A type of ultraviolet light called far-UVC—which is safe to use around people—kills more than 99.9% of airborne coronaviruses, a new study at Columbia University Irving Medical Center has found.
“Based on our results, continuous airborne disinfection with far-UVC light at the current regulatory limit could greatly reduce the level of airborne virus in indoor environments occupied by people,” says the study’s lead author David Brenner, PhD, Higgins Professor of Radiation Biophysics at Columbia University Vagelos College of Physicians and Surgeons and director of the Center for Radiological Research at Columbia University Irving Medical Center.
A separate ongoing study is examining the effect of far-UVC on SARS-CoV-2, more commonly known as COVID-19, specifically. Preliminary data suggest that far-UVC light is just as effective at killing SARS-CoV-2.
“Far-UVC light doesn’t really discriminate between coronavirus types, so we expected that it would kill SARS-CoV-2 in just the same way,” Brenner says. “Since SARS-CoV-2 is largely spread via droplets and aerosols that are coughed and sneezed into the air, it’s important to have a tool that can safely inactivate the virus while it’s in the air, particularly while people are around.

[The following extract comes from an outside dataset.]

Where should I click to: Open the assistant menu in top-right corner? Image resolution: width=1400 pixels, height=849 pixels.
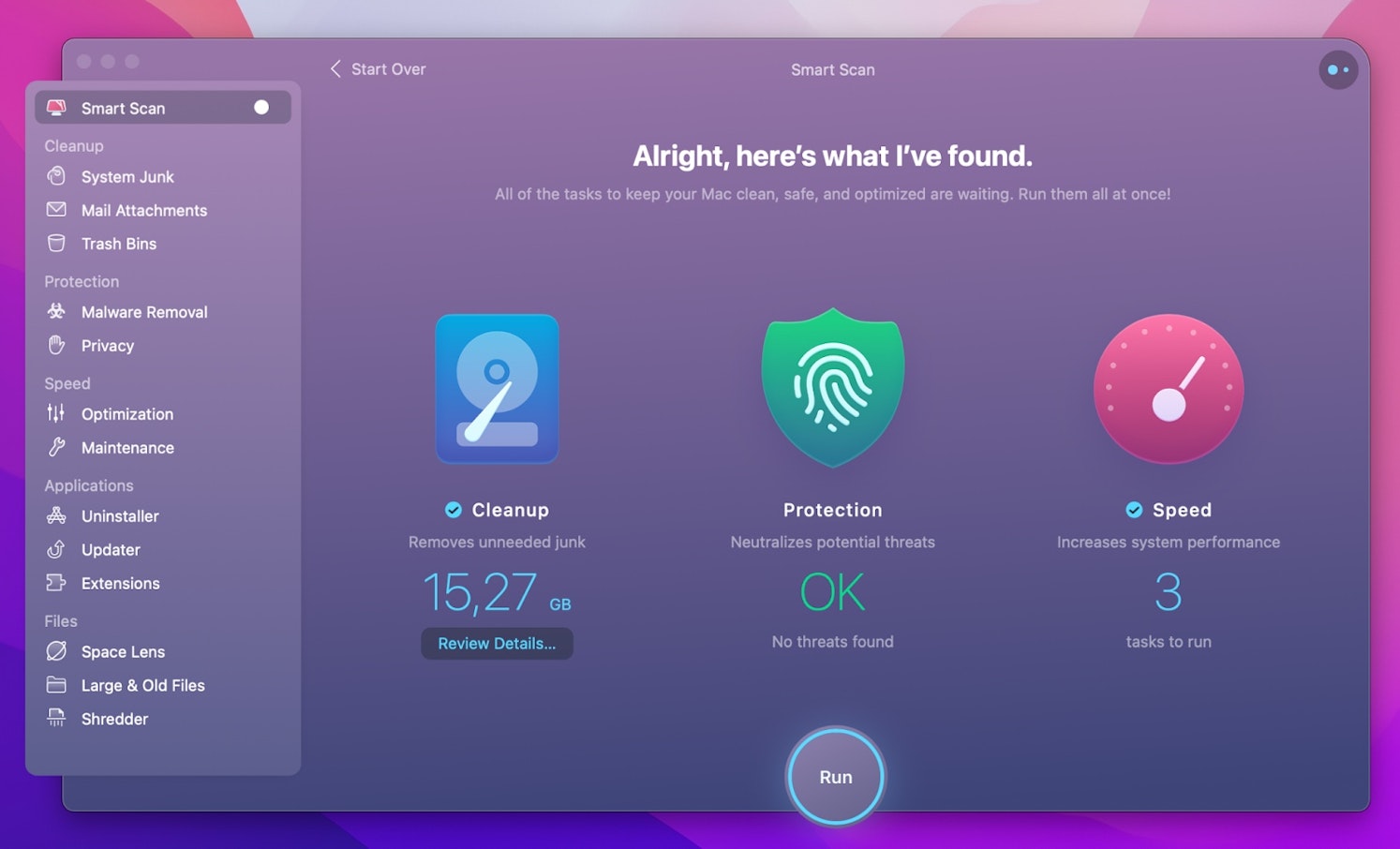click(x=1337, y=69)
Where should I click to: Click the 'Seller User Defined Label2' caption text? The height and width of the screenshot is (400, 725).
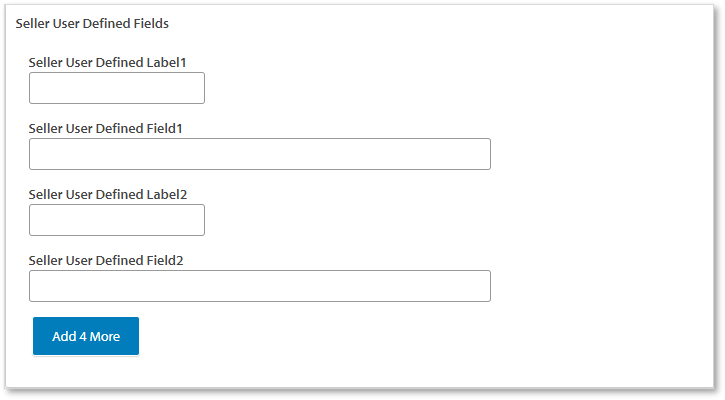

“Because it’s safe to use in occupied spaces like hospitals, buses, planes, trains, train stations, schools, restaurants, offices, theaters, gyms, and anywhere that people gather indoors, far-UVC light could be used in combination with other measures, like wearing face masks and washing hands, to limit the transmission of SARS-CoV-2 and other viruses.”
Far-UVC light (222 nm wavelength) differs from conventional germicidal UVC light (254 nm wavelength) as it cannot penetrate the tear layer of the eye or the outer dead-cell layer of skin and so it cannot reach or damage living cells in the body. The bulbs for the particular far-UVC wavelength are also fairly inexpensive making them suitable for wide use.